利用大鼠Y染色体特异性PCR技术检测卵圆细胞源性肝癌细胞

Detection of liver cancer cells originated from hepatic oval cells using rats' Y chromosome specific polymerase chain reaction technique

目的:利用Y染色体体细胞的特异性来寻找卵圆细胞分化为肝癌细胞的直接证据,从而为卵圆细胞源性的研究及临床肝癌治疗方法提供理论依据．方法:选择健康♂ Wistar大鼠30只饲喂每千克含0．6 g 3-甲基-4-二甲基偶氮苯(DAB)的饲料 4 wk,建立卵圆细胞增生的♂ Wistar大鼠动物模型．卵圆细胞的分离、提取和鉴定(光镜、电镜、免疫组化)．将实验用♀Wistar大鼠60只随机平分成对照组和实验组．对照组不接种细胞悬液,连续喂含DAB饲料14 wk．实验组按 25 mg／kg体重戊巴比妥腹腔麻醉,消毒开腹, 用吸取♂ Wistar大鼠卵圆细胞悬液,接种至肝脏包膜下,每点106个,之后连续喂含DAB饲料 14 wk,促进肝肿瘤的生成．从GenBank调出雄性大鼠的SRY基因,利用引物设计软件设计引物片断．14 wk后提取两组大鼠肝肿瘤组织的基因组DNA,利用所设计的引物进行PCR扩增,对PCR产物进行电泳分析．结果:光镜下可找到卵圆细胞,核仁小而清晰,胞质少,细胞体积较小,约为正常肝细胞的 1／3,直径约9-12 μm不等．电镜下观察可见细胞表面少量短而小的微绒毛突起,呈现未分化细胞的形态．免疫组化观察肝卵圆细胞胞质 c-kit染色呈棕黄色阳性信号．14 wk后对照组和实验组共计60只大鼠均见肝脏肿瘤生成,肿瘤组织在外观上和性状上无显著性差异．实验组电泳后见与设计片断长度相符的电泳阳性条带．结论:大鼠的卵圆细胞可以分化为肝癌细胞．为卵圆细胞源性肝癌细胞的假说提供实验依据．

AIM： To find out the evidence that hepatic oval cells could differentiated into liver cancer cells, and to provide the theoretical basis for clinical therapy of liver cancer. METHODS： Thirty male Wistar rats were fed with the animal food containing 0.6 g 3′3-diaminobenzidine （3＇-Me-DAB） per kilogram for 4 weeks to establish the model of hepatic oval cell proliferation. Then the hepatic oval ceils were extracted and identified by immunohistochemistry under light and electron microscope. Sixty female Wistar rats were randomly and averagely divided into experiment group and control group. The rats in the control group were fed with the DAB-containing food for 14 weeks without transplantation. While the rats in experiment group were narcotized with 25 mg/kg nembutal via abdominal cavity, and the male hepatic oval cells （in suspension） were inoculated （10^6 each point） under the liver envelope after the abdominal part was cut open.

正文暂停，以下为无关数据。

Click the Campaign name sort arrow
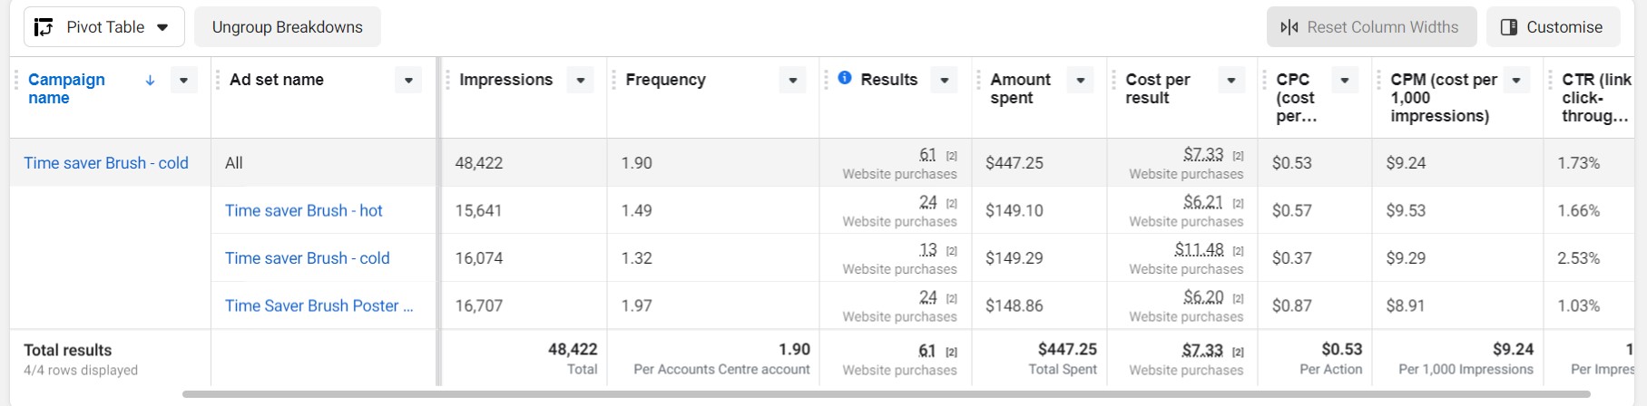 [x=150, y=80]
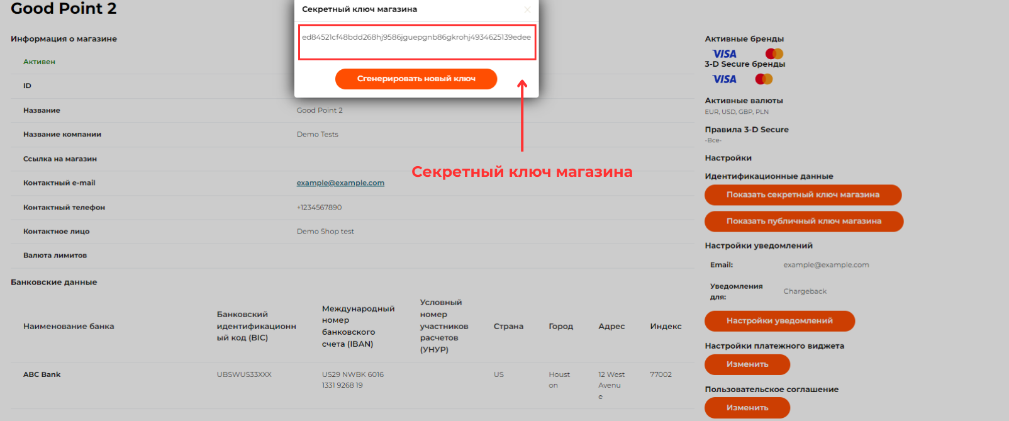
Task: Click the UBSWUS33XXX BIC code value
Action: pyautogui.click(x=244, y=374)
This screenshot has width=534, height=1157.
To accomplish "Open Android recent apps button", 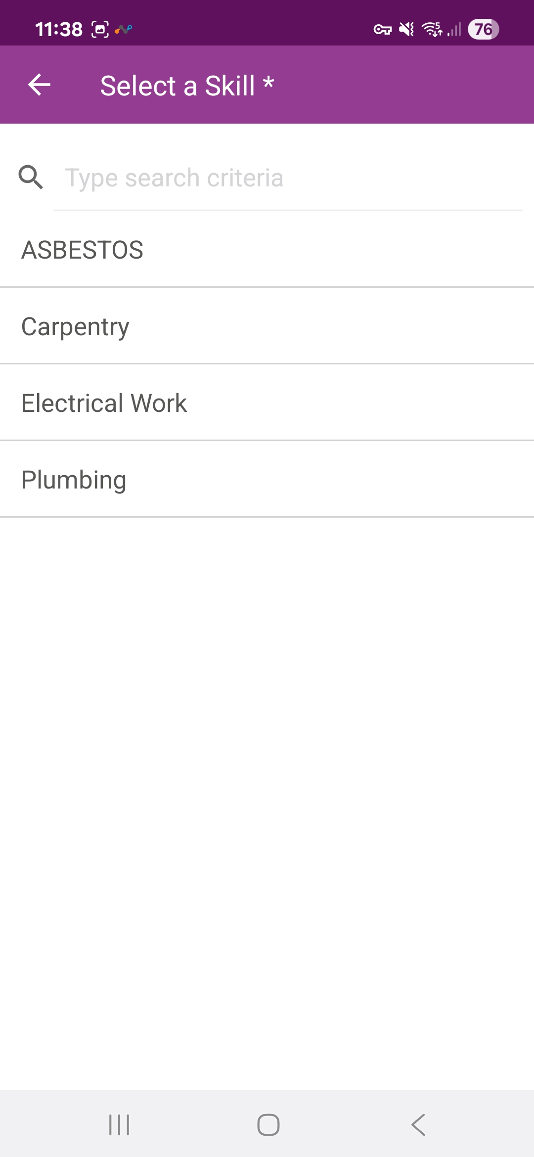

The rats received transplantation were also fed with DAB-containing food for 14 weeks to promote the formation of liver cancer. At the end of 14 wk, the DNA of cancer tissues was extracted from both groups. According to the GenBank, the specific primer of rat SRY gene was designed. Then the extracted DNA was amplified using the specific primer by polymerase chain reaction （PCR）. The PCR product was analyzed by electrophoresis. RESULTS： Under light microscope, hepatic oval cells were observed, showing the characteristics of small and clear nucleolus, small sizes （9-12 lun in diameter）, which were one third of normal liver cells. By electron microscopy, hepatic oval cells manifested typical morphological features of undifferentiation, with some short and tiny microvillus on their surfaces. By immunohistochemistry, c-kit was positively expressed in the oval cells. At the end of 14 wk, liver tumor formed in both groups of rats, and the tumor characters and appearances had no significant difference between experiment and control group. The PCR product showed the same length of positive bands after electrophoresis at the designed ones. CONCLUSION： Hepatic oval cells can differentiate into liver cancer cells.